Set Replication

State machine replication is the gold standard for implementing any (public) ideal functionality. It totally orders all transactions and as a consequence solves (Byzantine) agreement. But solving agreement, in non-optimistic cases, is quadratic in cost and is not constant time. In some cases this overhead is unnecessary because there is no need to totally order all transactions.

As a canonical example, suppose Alice is transferring a token to Bob and Carol is transferring a token to Dan. There is no need to totally order these two token transfer transactions.
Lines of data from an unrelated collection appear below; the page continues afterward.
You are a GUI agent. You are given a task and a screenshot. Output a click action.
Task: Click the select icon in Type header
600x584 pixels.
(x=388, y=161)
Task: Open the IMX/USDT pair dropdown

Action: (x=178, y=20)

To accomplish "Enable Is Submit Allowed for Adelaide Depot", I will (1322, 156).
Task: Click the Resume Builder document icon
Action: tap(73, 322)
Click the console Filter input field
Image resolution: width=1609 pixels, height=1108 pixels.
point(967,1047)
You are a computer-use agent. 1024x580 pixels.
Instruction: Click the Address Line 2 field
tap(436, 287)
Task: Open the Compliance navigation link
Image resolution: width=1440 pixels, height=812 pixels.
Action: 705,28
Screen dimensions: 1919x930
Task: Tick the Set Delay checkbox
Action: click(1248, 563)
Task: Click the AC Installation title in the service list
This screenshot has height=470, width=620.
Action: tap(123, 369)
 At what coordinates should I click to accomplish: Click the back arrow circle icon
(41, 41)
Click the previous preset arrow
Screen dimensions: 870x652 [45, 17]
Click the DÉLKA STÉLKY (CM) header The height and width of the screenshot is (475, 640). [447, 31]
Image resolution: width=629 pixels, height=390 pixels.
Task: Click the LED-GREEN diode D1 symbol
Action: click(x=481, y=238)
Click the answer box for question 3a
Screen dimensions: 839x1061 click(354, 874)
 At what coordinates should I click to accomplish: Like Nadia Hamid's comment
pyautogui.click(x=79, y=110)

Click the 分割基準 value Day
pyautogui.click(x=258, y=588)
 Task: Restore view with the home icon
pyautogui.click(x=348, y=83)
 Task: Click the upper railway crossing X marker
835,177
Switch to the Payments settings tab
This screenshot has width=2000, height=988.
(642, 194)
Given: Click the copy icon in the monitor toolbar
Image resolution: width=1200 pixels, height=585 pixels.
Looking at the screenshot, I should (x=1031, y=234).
It is okay that some clients see the first transfer happened before the second while some other clients see the second transfer as happening before the first.

In the non-byzantine setting, the fundamental observation that sometimes a weaker problem than consensus needs to be solved goes back to the foundational work of Lamport 2005:

Consensus has been regarded as the fundamental problem that must be solved to implement a fault-tolerant distributed system. However, only a weaker problem than traditional consensus need be solved. We generalize the consensus problem to include both traditional consensus and this weaker version. –Generalized Consensus and Paxos, 2005

In many natural use cases, in particular the canonical simple token transfer use case, do not need total ordering. This approach is taken by FastPay, Guerraoui et al, 2019, Sliwinski and Wattenhofer, 2019, applied to privacy preserving transactions (see UTT and Zef), planned to be used in the Sui platform and in Linera.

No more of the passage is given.